Makary (Health Policy/Johns Hopkins Univ.; Unaccountable: What Hospitals Won't Tell You and How Transparency Can Revolutionize Health Care, 2012, etc.) has plenty of harsh words for the health care industry. He clearly demonstrates how medical care is secretive and predatory and why skyrocketing costs can be accounted for by the money games of medicine, loaded with middlemen, kickbacks, hidden costs, and the bait-and-switch techniques of the so-called wellness industry. Traveling across the country and talking to patients, doctors, business leaders, and insurance brokers, the author concludes that overtesting, overdiagnosing, and overtreatment are all too common. Throughout the book, Makary refuses to hold back and does not hesitate to name names. However, despite all the wrongs that he describes—e.g., health fairs that serve as prospecting events to hospitals that grossly overcharge—the author is optimistic about the future of health care. He cites as positive examples an organization that negotiates with pharmacy benefit managers for better rates for employers; the national Choosing Wisely project, which promotes meaningful conversations between patients and clinicians; and the Johns Hopkins–based Improving Wisely, which enables physicians to see how their practice patterns and outcomes compare to those of others in their field.
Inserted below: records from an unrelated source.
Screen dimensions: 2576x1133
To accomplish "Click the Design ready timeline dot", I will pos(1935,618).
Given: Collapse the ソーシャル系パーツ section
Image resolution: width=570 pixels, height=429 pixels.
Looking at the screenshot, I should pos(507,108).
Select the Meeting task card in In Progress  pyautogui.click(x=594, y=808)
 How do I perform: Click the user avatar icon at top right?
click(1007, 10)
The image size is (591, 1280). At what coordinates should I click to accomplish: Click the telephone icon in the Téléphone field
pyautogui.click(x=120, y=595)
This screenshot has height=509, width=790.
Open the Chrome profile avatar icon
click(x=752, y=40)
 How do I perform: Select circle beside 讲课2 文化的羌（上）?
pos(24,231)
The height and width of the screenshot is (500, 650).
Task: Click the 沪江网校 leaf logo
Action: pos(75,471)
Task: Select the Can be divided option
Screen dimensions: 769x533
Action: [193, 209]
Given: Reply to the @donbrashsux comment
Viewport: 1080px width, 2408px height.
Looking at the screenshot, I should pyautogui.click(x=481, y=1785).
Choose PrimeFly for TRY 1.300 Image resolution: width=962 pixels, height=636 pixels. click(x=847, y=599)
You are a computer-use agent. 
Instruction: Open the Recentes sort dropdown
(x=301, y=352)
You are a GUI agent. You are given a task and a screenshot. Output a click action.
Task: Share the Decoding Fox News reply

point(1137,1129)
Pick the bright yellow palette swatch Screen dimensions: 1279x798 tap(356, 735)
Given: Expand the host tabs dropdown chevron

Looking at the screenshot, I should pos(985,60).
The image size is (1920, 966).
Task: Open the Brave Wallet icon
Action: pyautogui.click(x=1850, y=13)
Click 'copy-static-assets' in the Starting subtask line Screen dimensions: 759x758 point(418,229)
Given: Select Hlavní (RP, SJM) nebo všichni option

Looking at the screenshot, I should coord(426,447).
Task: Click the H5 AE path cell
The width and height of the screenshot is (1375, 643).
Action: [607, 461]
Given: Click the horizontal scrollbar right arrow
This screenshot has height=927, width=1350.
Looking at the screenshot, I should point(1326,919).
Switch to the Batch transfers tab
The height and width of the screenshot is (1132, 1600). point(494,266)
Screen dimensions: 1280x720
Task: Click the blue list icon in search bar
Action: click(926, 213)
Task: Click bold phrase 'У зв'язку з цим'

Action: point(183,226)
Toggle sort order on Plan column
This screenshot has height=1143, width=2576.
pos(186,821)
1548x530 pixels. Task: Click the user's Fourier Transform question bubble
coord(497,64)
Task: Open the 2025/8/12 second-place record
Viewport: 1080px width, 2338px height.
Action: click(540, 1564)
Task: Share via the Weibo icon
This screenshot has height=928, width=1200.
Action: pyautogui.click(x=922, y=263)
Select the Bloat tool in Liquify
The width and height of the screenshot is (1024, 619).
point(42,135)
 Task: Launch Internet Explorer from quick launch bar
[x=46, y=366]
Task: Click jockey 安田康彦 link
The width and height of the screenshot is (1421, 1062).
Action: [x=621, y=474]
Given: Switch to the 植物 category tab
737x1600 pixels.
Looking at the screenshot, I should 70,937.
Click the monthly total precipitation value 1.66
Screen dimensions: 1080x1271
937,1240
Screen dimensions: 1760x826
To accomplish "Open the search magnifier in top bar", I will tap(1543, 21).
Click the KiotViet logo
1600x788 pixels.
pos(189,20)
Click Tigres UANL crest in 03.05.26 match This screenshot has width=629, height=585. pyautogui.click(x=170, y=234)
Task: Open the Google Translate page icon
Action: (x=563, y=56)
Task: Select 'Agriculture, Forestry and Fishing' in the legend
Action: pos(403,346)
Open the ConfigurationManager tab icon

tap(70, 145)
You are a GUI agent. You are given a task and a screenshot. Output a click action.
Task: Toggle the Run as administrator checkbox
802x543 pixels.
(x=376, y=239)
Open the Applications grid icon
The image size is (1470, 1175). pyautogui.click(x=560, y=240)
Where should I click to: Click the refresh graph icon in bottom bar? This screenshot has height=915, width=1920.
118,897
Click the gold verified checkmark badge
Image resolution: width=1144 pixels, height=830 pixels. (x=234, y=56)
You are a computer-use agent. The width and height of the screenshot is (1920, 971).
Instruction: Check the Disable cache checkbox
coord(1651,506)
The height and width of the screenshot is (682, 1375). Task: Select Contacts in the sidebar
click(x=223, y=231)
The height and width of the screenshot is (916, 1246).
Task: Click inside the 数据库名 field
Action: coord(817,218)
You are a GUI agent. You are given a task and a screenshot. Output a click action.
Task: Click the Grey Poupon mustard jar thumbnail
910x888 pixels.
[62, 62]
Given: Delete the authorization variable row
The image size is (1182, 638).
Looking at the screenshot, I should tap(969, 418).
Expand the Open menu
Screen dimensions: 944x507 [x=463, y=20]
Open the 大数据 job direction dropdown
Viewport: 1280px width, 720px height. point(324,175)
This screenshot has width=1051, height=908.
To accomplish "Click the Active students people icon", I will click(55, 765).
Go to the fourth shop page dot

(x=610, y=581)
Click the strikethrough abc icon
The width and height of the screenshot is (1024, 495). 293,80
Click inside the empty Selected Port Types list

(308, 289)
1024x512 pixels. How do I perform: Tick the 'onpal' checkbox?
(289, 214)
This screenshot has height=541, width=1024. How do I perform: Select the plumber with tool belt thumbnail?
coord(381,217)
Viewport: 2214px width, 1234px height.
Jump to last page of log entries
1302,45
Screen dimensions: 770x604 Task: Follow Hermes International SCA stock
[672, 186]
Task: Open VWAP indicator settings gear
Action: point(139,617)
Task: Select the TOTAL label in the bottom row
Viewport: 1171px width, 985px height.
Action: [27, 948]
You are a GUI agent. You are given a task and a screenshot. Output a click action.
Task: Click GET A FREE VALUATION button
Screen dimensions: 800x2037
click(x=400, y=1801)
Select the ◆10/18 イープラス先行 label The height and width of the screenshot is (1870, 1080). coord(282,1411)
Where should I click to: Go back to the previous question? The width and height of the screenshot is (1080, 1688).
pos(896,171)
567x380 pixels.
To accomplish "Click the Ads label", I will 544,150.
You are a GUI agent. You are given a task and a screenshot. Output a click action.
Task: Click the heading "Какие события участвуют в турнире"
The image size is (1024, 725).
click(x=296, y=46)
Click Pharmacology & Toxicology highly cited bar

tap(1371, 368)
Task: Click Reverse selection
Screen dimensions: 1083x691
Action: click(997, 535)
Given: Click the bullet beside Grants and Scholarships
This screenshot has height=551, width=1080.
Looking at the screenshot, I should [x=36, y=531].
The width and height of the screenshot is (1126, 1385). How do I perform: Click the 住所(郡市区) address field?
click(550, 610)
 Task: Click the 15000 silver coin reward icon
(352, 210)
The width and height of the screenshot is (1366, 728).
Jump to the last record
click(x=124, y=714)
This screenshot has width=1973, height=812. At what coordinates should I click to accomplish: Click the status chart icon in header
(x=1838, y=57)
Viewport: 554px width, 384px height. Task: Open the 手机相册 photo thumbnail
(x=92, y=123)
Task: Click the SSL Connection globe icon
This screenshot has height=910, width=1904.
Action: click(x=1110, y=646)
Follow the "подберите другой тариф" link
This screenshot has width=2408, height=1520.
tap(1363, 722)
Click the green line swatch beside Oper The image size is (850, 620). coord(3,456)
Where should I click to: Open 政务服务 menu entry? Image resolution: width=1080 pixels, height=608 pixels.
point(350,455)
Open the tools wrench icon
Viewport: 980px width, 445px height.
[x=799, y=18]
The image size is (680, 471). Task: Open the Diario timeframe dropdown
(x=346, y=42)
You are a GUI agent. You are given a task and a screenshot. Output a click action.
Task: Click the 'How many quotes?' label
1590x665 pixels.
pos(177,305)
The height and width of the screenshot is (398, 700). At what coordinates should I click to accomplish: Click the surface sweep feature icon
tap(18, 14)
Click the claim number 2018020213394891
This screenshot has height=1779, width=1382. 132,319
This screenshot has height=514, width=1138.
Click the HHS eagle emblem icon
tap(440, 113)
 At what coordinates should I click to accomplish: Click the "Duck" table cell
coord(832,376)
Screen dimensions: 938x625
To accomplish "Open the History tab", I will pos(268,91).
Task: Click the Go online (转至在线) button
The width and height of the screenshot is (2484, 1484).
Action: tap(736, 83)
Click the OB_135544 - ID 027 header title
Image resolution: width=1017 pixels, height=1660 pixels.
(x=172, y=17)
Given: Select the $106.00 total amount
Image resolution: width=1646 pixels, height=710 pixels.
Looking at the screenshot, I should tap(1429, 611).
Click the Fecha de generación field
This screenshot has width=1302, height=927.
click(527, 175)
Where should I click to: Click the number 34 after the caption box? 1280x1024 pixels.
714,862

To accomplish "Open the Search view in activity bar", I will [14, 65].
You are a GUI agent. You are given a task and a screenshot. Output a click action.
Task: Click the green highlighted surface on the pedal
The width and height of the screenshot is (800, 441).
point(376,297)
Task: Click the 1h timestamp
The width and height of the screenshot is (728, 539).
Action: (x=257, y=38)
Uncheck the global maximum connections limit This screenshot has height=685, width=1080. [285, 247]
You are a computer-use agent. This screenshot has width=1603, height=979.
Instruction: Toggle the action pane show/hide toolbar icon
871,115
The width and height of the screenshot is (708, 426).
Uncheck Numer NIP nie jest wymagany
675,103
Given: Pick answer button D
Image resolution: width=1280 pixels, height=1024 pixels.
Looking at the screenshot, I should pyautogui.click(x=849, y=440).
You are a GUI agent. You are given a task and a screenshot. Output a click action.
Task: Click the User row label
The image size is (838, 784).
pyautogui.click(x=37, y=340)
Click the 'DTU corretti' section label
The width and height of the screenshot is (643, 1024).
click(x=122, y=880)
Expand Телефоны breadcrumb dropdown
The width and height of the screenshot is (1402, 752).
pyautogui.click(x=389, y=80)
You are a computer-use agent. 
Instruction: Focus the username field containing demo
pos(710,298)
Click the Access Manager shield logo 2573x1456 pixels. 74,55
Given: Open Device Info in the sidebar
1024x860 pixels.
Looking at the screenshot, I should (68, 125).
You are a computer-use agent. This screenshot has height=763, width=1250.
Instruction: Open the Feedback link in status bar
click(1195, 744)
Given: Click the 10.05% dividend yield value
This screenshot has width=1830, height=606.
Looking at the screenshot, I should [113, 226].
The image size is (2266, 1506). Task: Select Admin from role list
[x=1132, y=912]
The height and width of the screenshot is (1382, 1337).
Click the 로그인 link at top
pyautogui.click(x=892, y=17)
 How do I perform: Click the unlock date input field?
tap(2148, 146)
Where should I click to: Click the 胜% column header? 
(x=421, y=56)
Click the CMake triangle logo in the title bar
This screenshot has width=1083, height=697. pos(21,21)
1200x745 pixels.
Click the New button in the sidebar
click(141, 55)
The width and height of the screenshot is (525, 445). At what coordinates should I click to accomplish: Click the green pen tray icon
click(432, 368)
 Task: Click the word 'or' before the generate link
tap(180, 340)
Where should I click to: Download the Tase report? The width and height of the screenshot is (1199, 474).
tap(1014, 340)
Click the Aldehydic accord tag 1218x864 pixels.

Makary, who has witnessed a groundswell of physicians working toward a fair and functional health care system, writes that hospitals and doctors can and should return to their historic altruistic mission of serving their communities and that medical schools must focus on compassion and humility. Some states have already passed price transparency legislation, and consumers, he writes, should ask for a price every time they consider a health service.
Makary rightly takes the health care business to task, but he also offers a ray of hope that change can and will happen.